The lines to be copied run from the one containing "プログラミング教育 (378, 157)" to the end of the material below; reproduce them exactly, including both ends, and nothing more.
◇ ◇ ◇ ◇ ◇ ◇ ◇
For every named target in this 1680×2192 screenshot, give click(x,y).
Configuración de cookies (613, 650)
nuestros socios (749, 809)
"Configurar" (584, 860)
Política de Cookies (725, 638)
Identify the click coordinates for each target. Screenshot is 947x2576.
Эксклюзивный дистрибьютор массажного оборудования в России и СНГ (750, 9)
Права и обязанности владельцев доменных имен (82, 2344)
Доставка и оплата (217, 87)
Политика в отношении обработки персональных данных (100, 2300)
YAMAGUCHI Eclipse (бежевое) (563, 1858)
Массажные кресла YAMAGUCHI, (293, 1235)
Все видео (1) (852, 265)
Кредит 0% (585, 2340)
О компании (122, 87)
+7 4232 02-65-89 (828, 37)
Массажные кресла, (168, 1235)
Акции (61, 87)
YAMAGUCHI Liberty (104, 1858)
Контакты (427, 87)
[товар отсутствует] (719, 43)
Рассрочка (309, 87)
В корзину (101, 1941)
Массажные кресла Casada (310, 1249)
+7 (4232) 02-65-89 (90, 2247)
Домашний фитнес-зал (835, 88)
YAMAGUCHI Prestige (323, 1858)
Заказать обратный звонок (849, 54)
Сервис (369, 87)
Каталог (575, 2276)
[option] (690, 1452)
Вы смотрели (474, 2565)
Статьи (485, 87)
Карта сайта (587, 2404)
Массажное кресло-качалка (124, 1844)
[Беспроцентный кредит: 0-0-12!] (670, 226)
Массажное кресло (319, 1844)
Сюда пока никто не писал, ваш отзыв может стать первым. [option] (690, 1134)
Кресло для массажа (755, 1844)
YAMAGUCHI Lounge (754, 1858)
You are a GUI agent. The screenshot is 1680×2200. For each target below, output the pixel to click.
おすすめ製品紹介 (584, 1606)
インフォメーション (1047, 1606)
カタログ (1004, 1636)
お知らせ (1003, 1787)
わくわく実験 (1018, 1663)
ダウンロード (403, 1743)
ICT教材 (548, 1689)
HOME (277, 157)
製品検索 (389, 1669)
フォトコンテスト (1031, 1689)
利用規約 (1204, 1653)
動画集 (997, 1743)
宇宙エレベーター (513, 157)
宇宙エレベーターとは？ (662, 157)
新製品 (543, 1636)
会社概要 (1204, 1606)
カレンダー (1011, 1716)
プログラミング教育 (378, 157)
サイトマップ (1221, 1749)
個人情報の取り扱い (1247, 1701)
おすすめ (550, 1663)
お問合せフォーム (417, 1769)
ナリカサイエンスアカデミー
◇ ◇ ◇ ◇ ◇ ◇ ◇
§ **Expected answer**
プログラミング教育 (378, 157)
サイトマップ (1221, 1749)
個人情報の取り扱い (1247, 1701)
おすすめ (550, 1663)
お問合せフォーム (417, 1769)
ナリカサイエンスアカデミー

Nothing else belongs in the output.